Data extract:
- Opening Delimiter -

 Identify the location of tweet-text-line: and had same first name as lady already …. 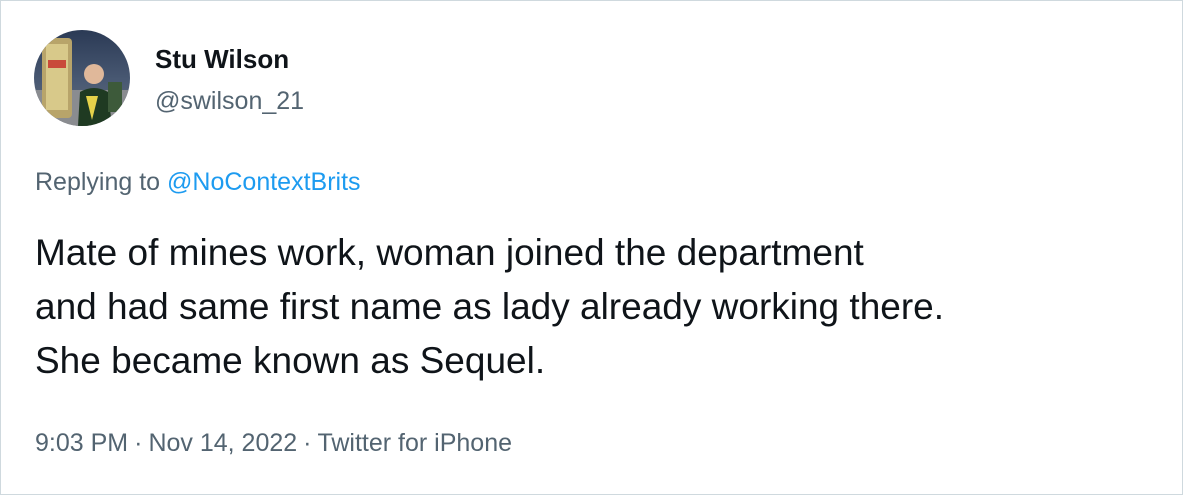
(490, 306).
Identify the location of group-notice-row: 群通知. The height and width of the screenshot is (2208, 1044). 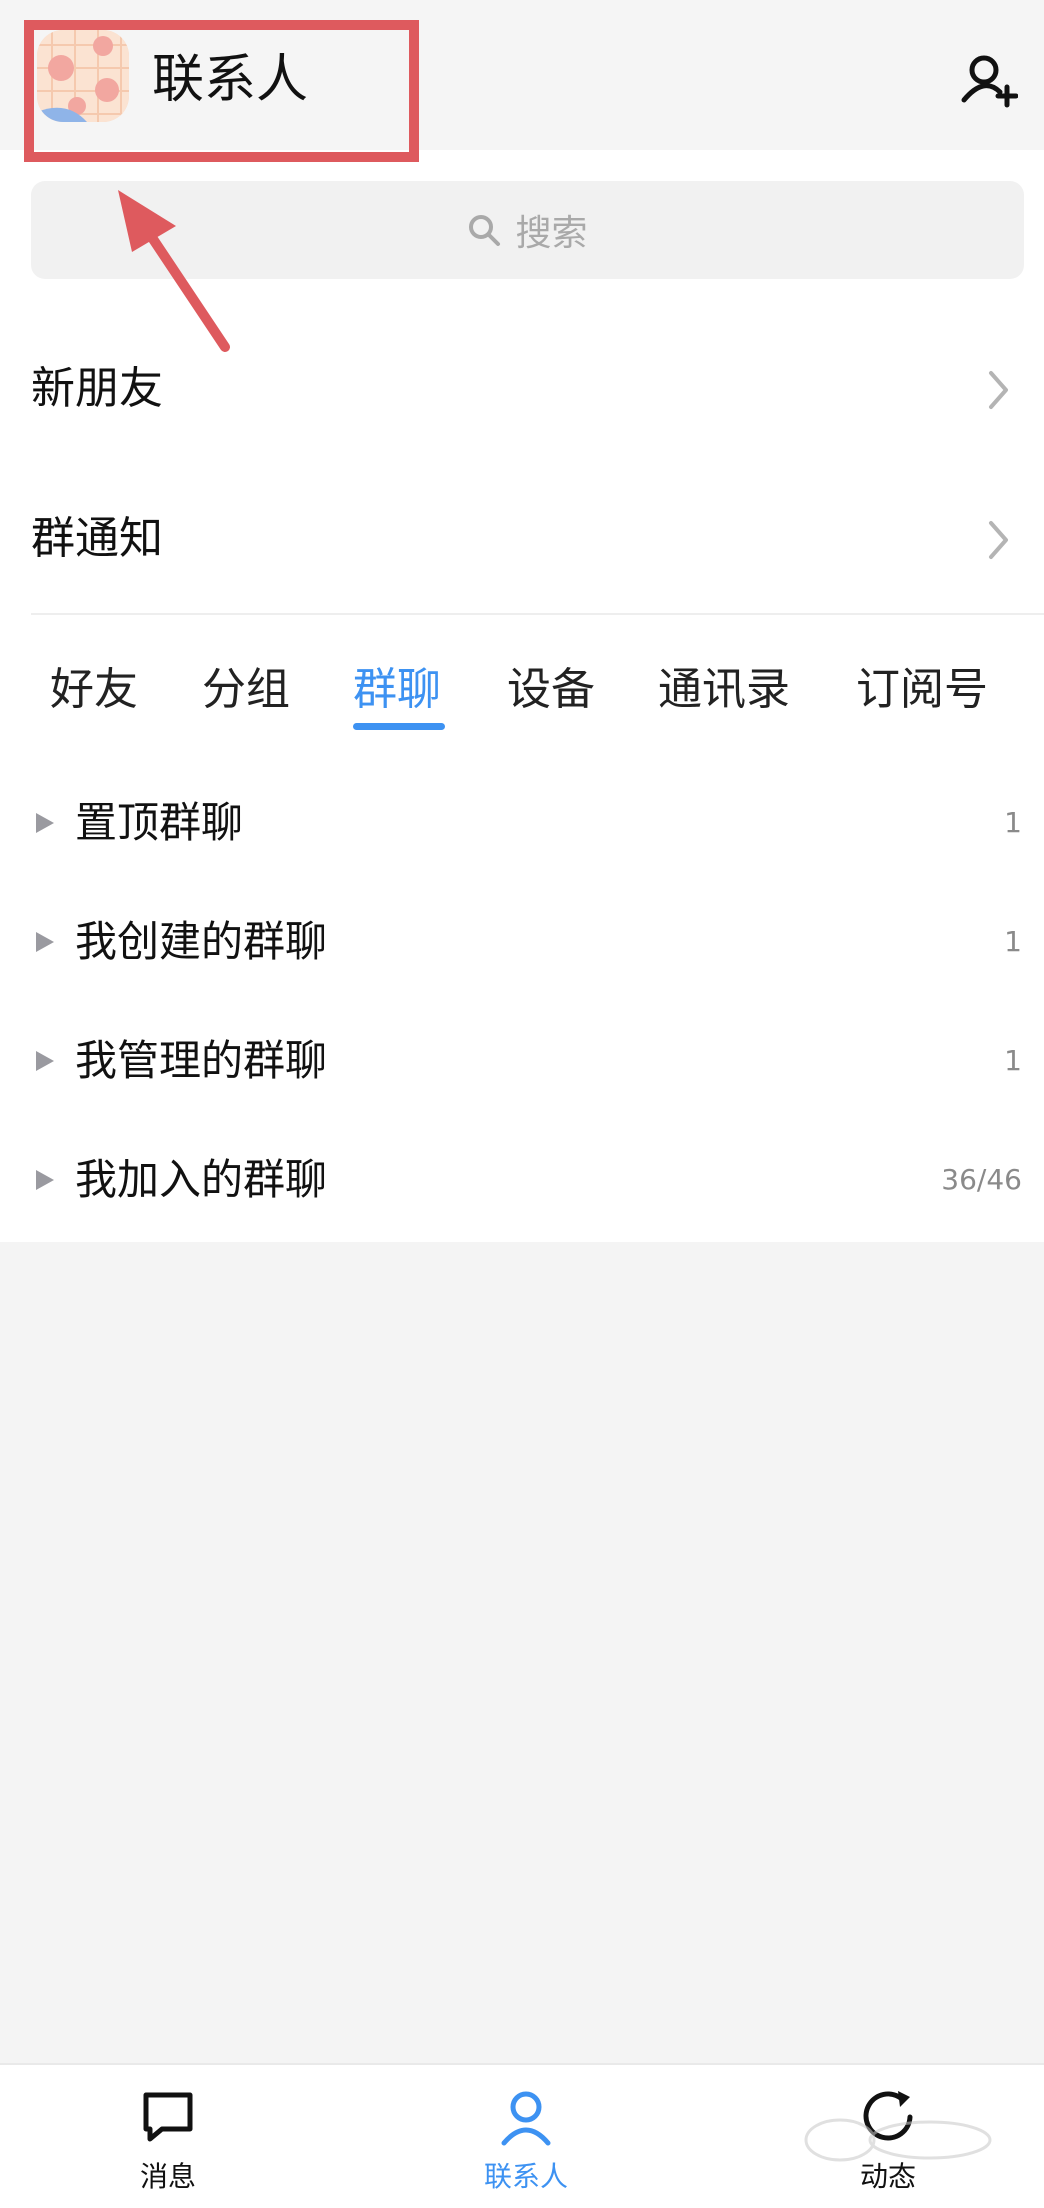
(522, 540).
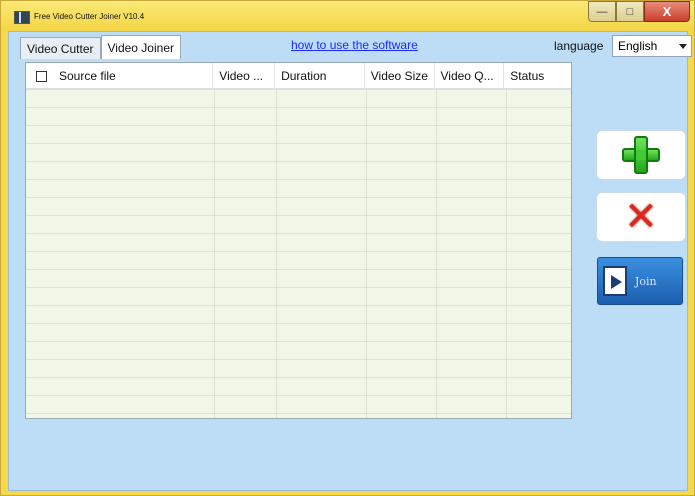  Describe the element at coordinates (538, 76) in the screenshot. I see `column-header-status: Status` at that location.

- Closing Delimiter -

Task to carry out:
Write out all the records again with "Identify" switched to "Find" everywhere and nothing else changed, leaving out the pictures.

Result below:
 Find the location of tweet-text-line: and had same first name as lady already …. 
(490, 306).
Find the location of group-notice-row: 群通知. The height and width of the screenshot is (2208, 1044). 
(522, 540).
  Describe the element at coordinates (538, 76) in the screenshot. I see `column-header-status: Status` at that location.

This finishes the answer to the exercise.